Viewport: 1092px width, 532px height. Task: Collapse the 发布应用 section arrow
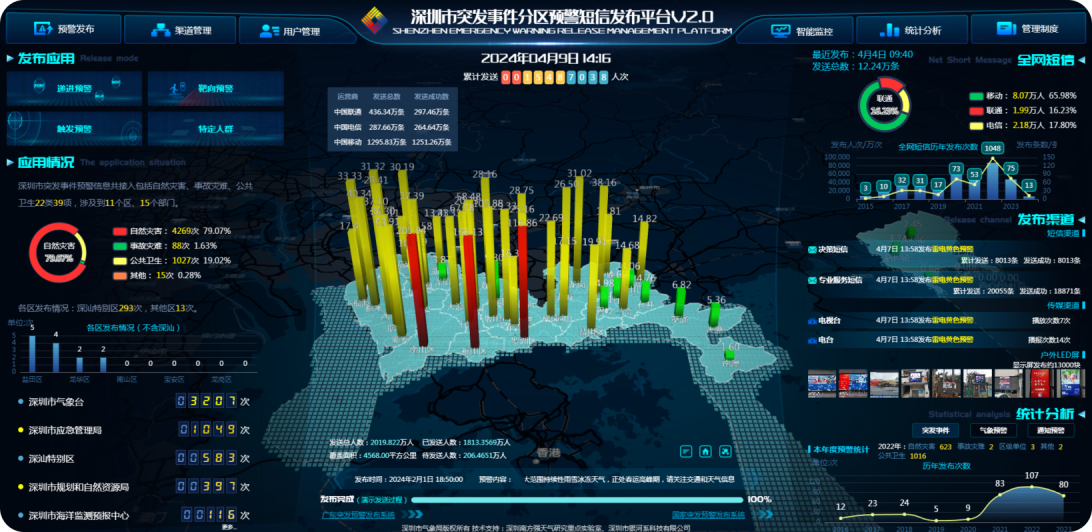(x=10, y=58)
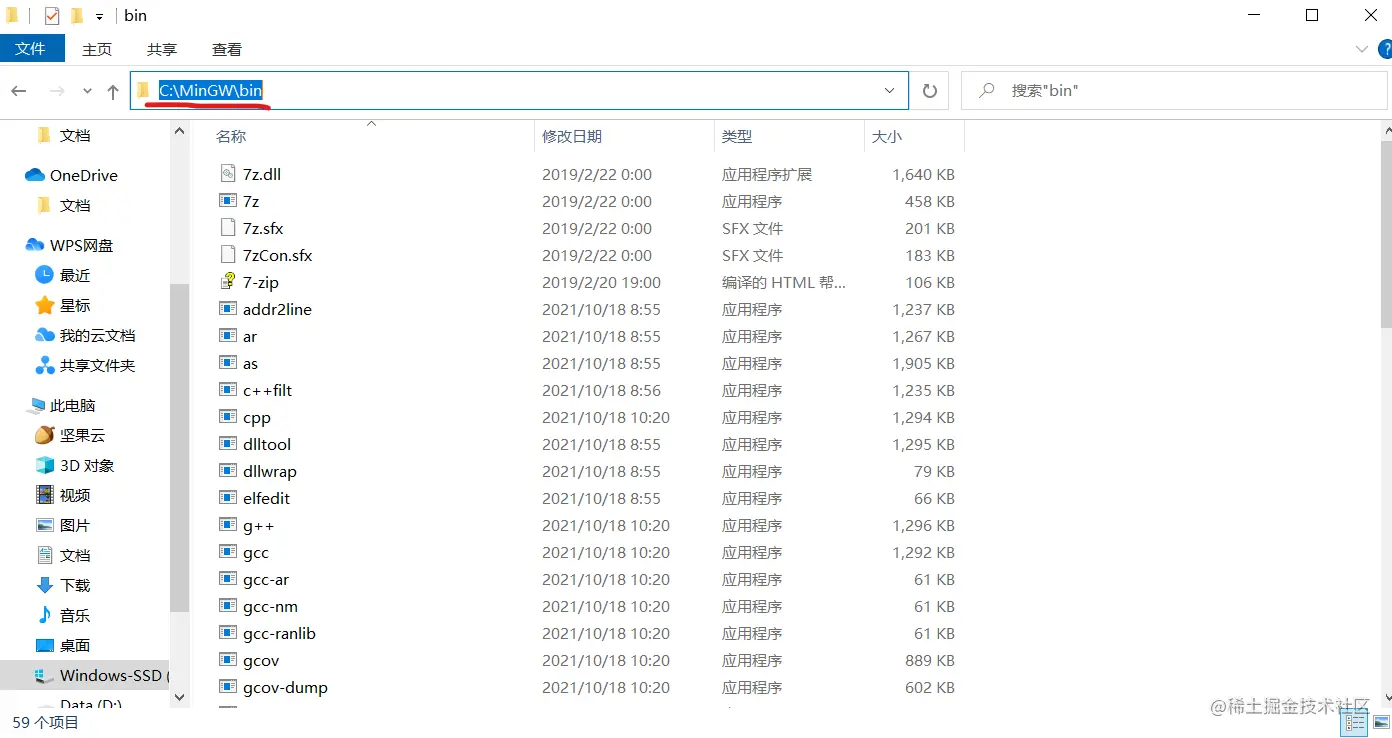The height and width of the screenshot is (738, 1392).
Task: Expand the ribbon using the top-right chevron
Action: [x=1360, y=48]
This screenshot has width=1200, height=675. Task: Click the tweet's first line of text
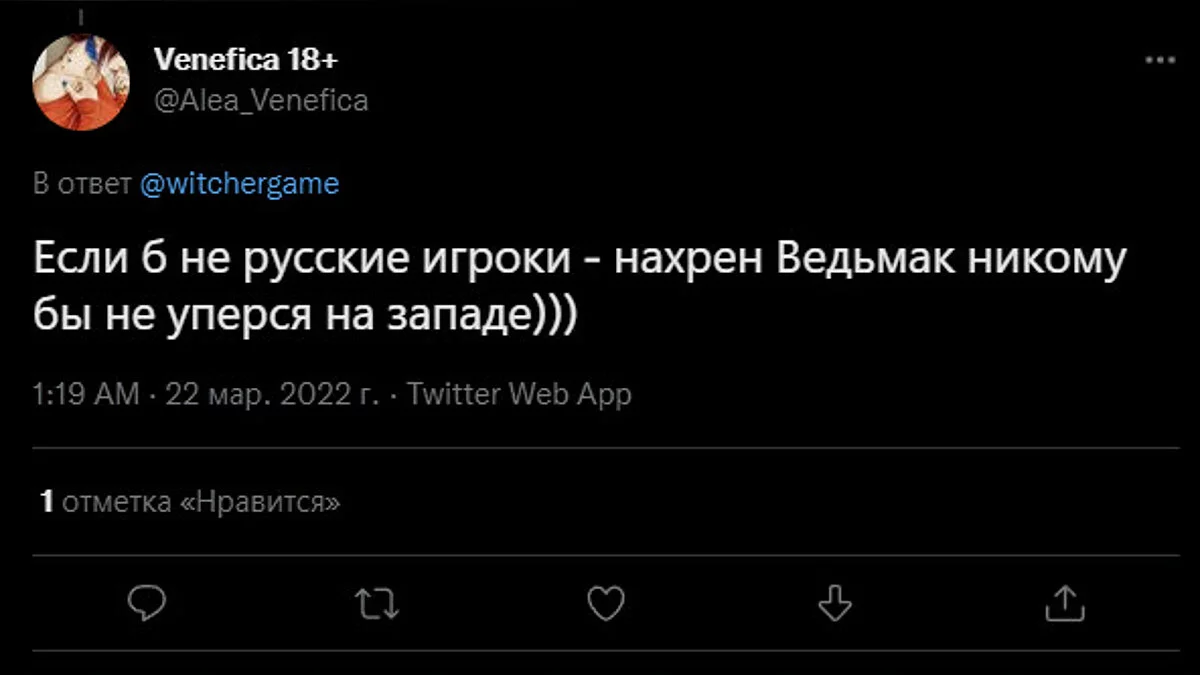(580, 263)
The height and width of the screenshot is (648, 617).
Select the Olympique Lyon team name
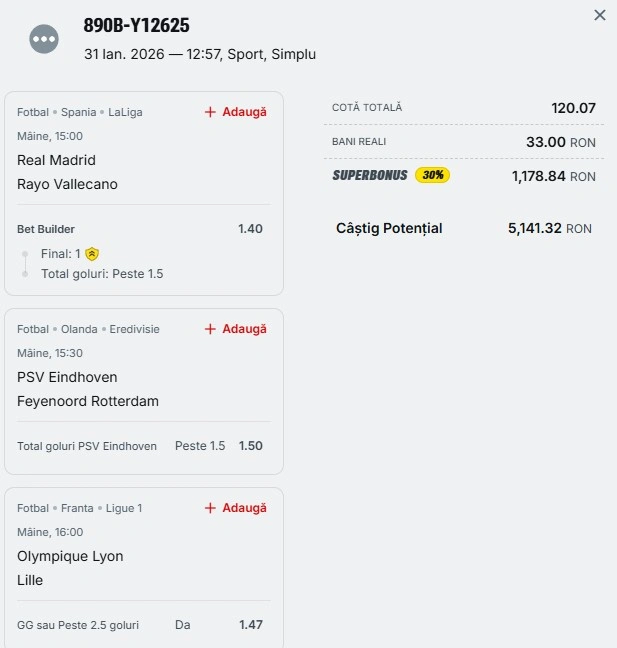(x=70, y=556)
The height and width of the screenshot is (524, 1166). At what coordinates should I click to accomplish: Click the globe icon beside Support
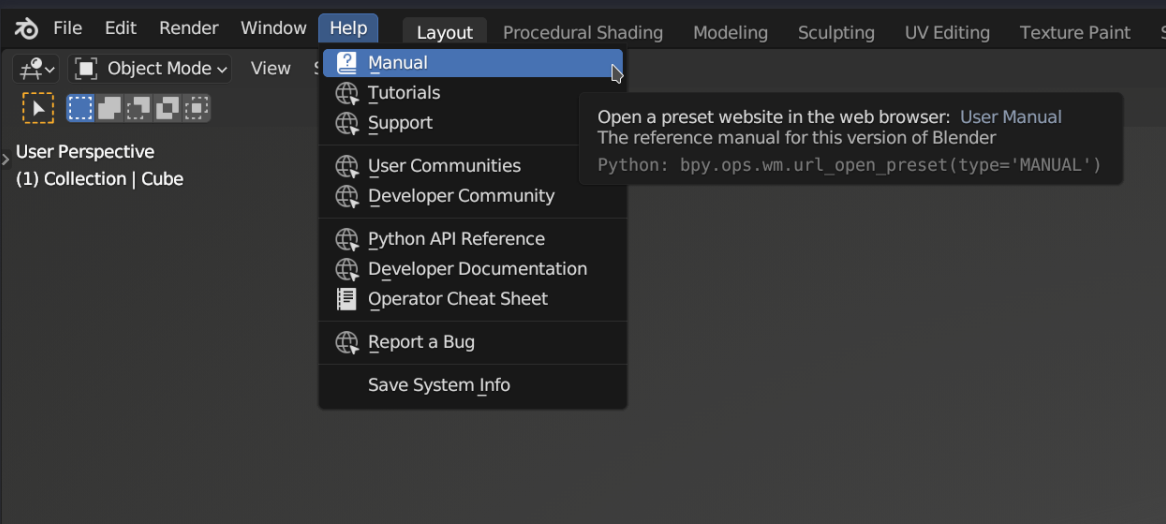tap(347, 123)
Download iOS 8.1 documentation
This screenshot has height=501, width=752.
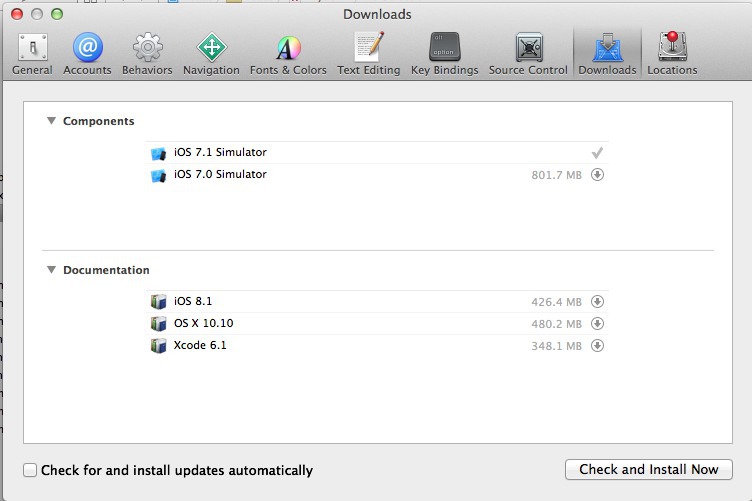click(597, 302)
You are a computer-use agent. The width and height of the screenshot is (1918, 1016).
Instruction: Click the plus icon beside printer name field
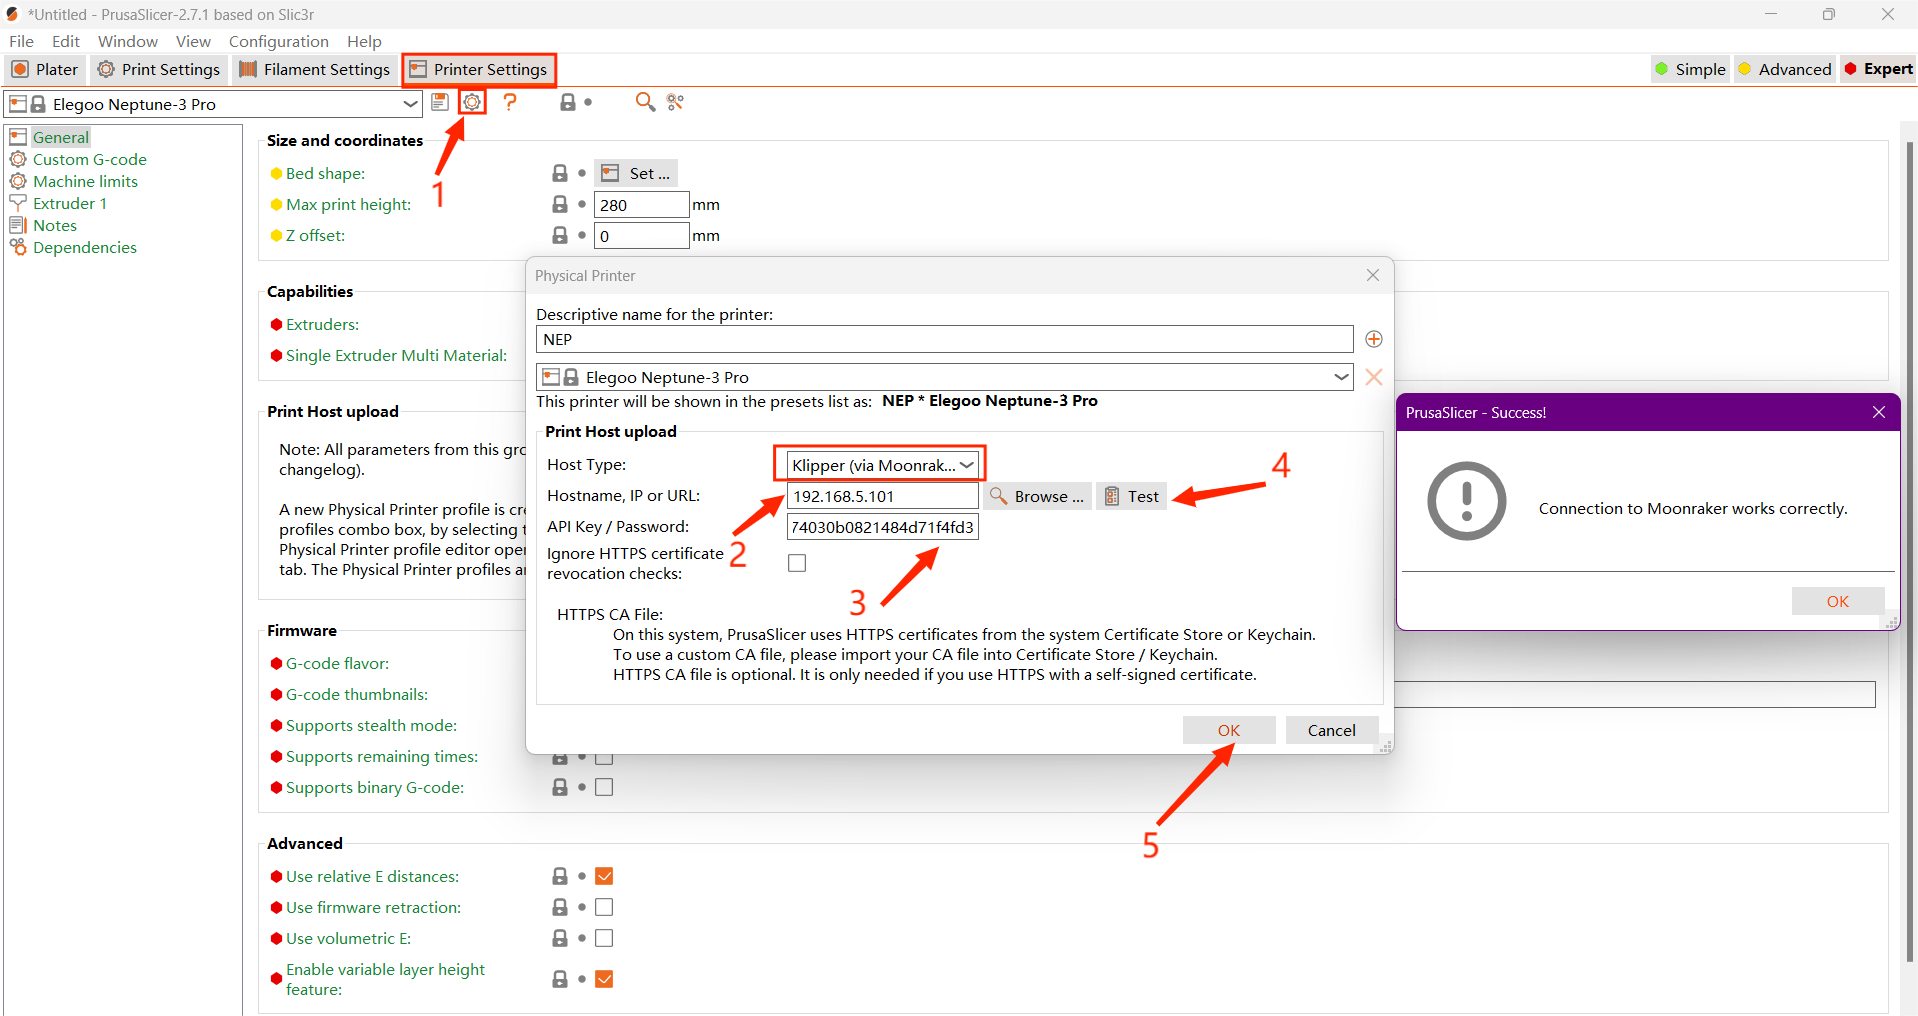[x=1374, y=340]
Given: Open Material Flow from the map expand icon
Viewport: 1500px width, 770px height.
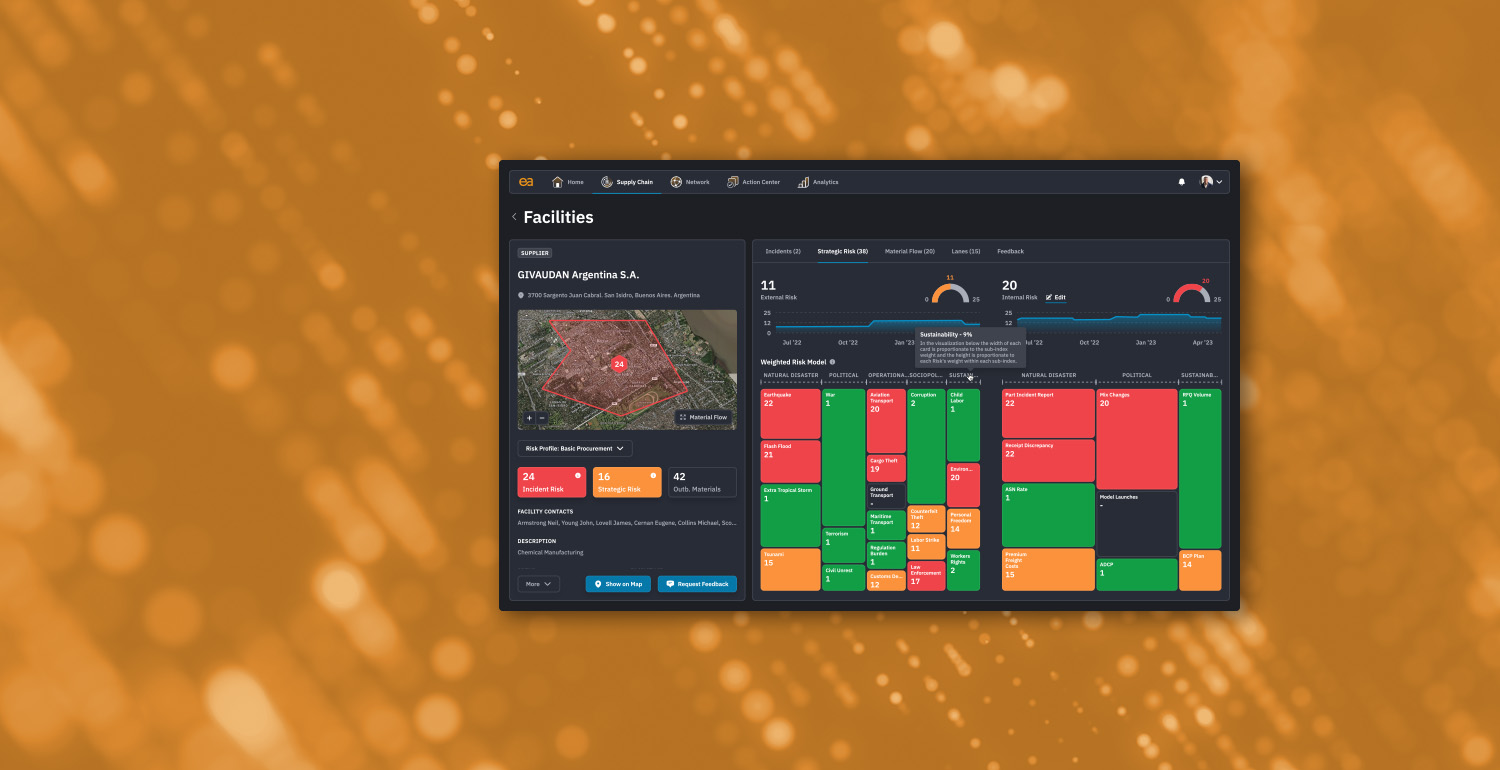Looking at the screenshot, I should click(683, 417).
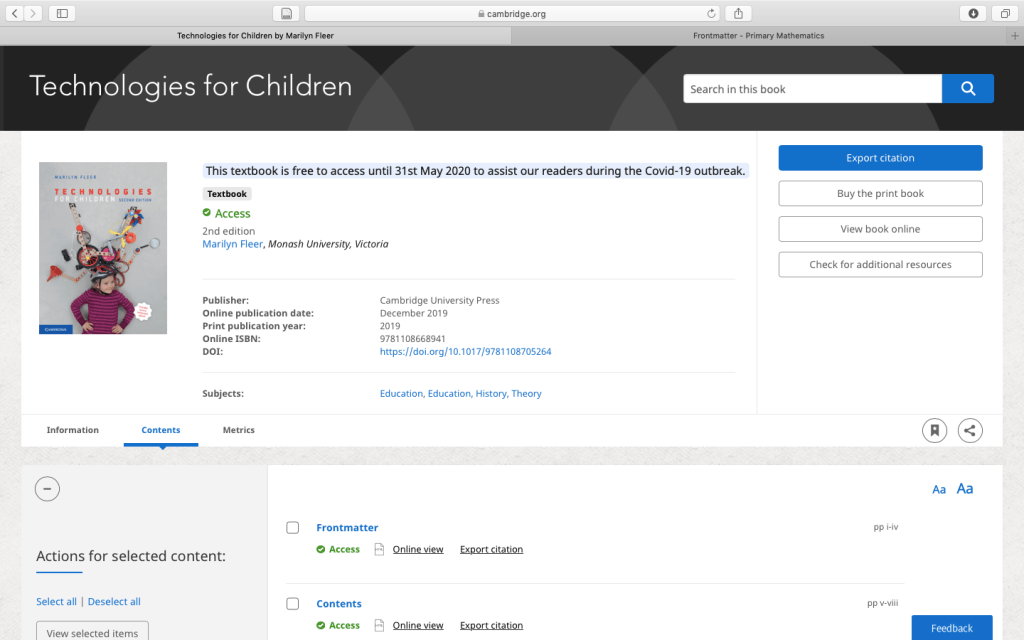Screen dimensions: 1024x640
Task: Open the share icon menu
Action: click(969, 430)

....

**Exercise aim:** Without the pictures, give back the entries exactly.

**Answer space:**
Viewport: 1092px width, 532px height. Task: Collapse the 发布应用 section arrow
(x=10, y=58)
The height and width of the screenshot is (738, 1392).
Task: Expand the ribbon using the top-right chevron
Action: [x=1360, y=48]
This screenshot has width=1200, height=675. Task: Click the tweet's first line of text
(580, 263)
The height and width of the screenshot is (648, 617).
Select the Olympique Lyon team name
(x=70, y=556)
The height and width of the screenshot is (524, 1166). At what coordinates should I click to accomplish: Click the globe icon beside Support
tap(347, 123)
Download iOS 8.1 documentation
This screenshot has height=501, width=752.
click(597, 302)
You are a computer-use agent. The width and height of the screenshot is (1918, 1016).
Instruction: Click the plus icon beside printer name field
[x=1374, y=340]
Given: Open Material Flow from the map expand icon
Viewport: 1500px width, 770px height.
Looking at the screenshot, I should click(683, 417).
Screen dimensions: 1024x640
Task: Open the share icon menu
Action: click(969, 430)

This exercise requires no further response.